标签:
最近工作中遇到一个问题,在集群上运行的任务有时候无法正常结束,或者无法正常启动。这会造成这批运行的任务无法正常结束运行,处于pending的状态,导致后面的任务无法正常启动。
该问题困扰我们项目已经有半年左右了,一直没有想到很好的解决办法。主要原因就是任务的状态只能在浏览器中看出,无法通过后台的日志或者数据库查询得到。在浏览器中,如果我们看到某个任务长时间没有运行时间和状态的变化,就可以把这个任务当做是“僵尸”任务,从而可以将该任务手动结束掉(kill)。
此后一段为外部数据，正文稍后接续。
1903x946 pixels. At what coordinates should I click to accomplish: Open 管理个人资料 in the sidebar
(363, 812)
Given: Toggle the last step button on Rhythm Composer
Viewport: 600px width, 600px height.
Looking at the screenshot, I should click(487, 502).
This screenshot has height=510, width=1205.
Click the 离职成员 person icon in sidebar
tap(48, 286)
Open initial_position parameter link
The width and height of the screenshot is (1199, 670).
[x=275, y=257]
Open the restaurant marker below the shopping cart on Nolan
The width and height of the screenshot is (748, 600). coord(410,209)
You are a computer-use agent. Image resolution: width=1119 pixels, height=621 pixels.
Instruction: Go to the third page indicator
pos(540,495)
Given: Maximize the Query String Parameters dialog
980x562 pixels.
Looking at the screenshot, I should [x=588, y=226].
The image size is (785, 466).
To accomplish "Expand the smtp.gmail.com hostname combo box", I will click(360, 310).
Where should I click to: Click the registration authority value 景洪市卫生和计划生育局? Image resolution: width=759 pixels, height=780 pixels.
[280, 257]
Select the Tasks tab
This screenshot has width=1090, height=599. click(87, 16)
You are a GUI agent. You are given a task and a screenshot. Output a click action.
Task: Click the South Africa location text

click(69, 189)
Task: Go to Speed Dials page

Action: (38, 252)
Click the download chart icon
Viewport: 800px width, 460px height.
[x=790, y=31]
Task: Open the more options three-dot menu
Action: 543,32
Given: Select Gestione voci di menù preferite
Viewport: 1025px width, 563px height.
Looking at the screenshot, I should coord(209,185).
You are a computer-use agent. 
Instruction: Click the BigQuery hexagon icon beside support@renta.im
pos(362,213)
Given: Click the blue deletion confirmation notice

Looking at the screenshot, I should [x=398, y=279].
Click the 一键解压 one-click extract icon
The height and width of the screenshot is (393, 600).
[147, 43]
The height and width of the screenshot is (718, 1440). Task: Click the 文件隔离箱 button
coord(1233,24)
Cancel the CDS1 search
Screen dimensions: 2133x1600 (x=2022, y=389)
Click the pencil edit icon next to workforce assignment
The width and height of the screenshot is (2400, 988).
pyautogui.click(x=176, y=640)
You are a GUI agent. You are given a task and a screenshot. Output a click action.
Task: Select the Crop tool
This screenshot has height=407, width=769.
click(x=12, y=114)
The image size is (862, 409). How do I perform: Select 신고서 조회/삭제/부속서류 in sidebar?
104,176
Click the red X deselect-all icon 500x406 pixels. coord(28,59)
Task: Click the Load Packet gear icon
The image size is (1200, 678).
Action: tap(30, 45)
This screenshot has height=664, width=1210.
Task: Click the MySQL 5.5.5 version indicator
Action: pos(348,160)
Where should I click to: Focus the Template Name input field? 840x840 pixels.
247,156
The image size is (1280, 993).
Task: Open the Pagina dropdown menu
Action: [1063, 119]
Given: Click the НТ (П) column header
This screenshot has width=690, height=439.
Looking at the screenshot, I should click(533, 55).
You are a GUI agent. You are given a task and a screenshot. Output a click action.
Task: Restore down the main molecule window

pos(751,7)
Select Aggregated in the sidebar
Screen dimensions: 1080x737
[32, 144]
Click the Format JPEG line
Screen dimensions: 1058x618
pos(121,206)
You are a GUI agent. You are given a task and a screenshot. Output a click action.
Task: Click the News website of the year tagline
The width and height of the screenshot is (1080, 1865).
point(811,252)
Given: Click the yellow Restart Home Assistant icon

春节之后在网上看到一些有关爬虫的文章,里面提到过有一种爬虫就是模拟浏览器的行为(包括登录、点击等)去得到网页的数据,进而进行网页抓取,有用信息提取。于是我思考,我们项目的问题和浏览器的交互,只有几种情况,完全可以通过这种方式解决“僵尸”任务。经过一周左右的研究和一周断断续续的coding,终于将这个问题解决了,现在把解决问题的主要思路和关键技术难点写下来,希望一来可以加深自己的印象,二来可以帮助到需要的人。因为实现的任务比较单一,且实现过程比较仓促,code主要就是实现了一些功能,没有进行优化,也没有太参考什么编码规范,设计模式之类的。以后遇到更大的问题,再考虑这些吧。
技术要点:
(1)Python的package:selenium,用这个package,可以和浏览器进行交互,如打开某个浏览器(Chrome,FireFox等),登录需要验证的网站(输入用户名&密码),点击某个特定图标等等,下面是两个有关selenium的链接:
https://www.baidu.com/link?url=tTeJRPOMKX8noXyTa2YPgpaD6vVlGQ2-RVAfwRg4Yvm&wd=&eqid=acd0879a0043c2e9000000045741cd39
http://www.cnblogs.com/fnng/archive/2013/05/29/3106515.html
(2)selenium的PhantomJS,这是一个虚拟的浏览器,可以把它看成一个在后台运行的浏览器,用户看不到浏览器的页面,但其他的功能和普通浏览器基本一样,比如可以截图,点击某个图标,抓取网页信息等,之所以使用了这个用来模仿浏览器,是因为我们的server无法安装普通的浏览器,只能运行在终端模式下运行的程序;
http://phantomjs.org/
(3)xpath,这个是我编程中耗时最多的模块,主要原因有几个,一是元素定位有问题,网站是一秒钟刷新一次,上一秒获取到的元素下一秒就找不到了;二是相似元素太多,层级关系太复杂,用一般的相对路径去寻找,有可能找到一些不想要的元素,所以就造成了寻找元素过程的费时费力。下面是两个有关xpath的介绍,比较实用,特别是在网页爬虫方面(后面我还要专门介绍爬虫):
http://www.cnblogs.com/fdszlzl/archive/2009/06/02/1494836.html
http://www.ruanyifeng.com/blog/2009/07/xpath_path_expressions.html
以下是核心code,因为项目隐私的原因,把一些敏感的内容用*******代替。如果有什么问题,可以给我留言。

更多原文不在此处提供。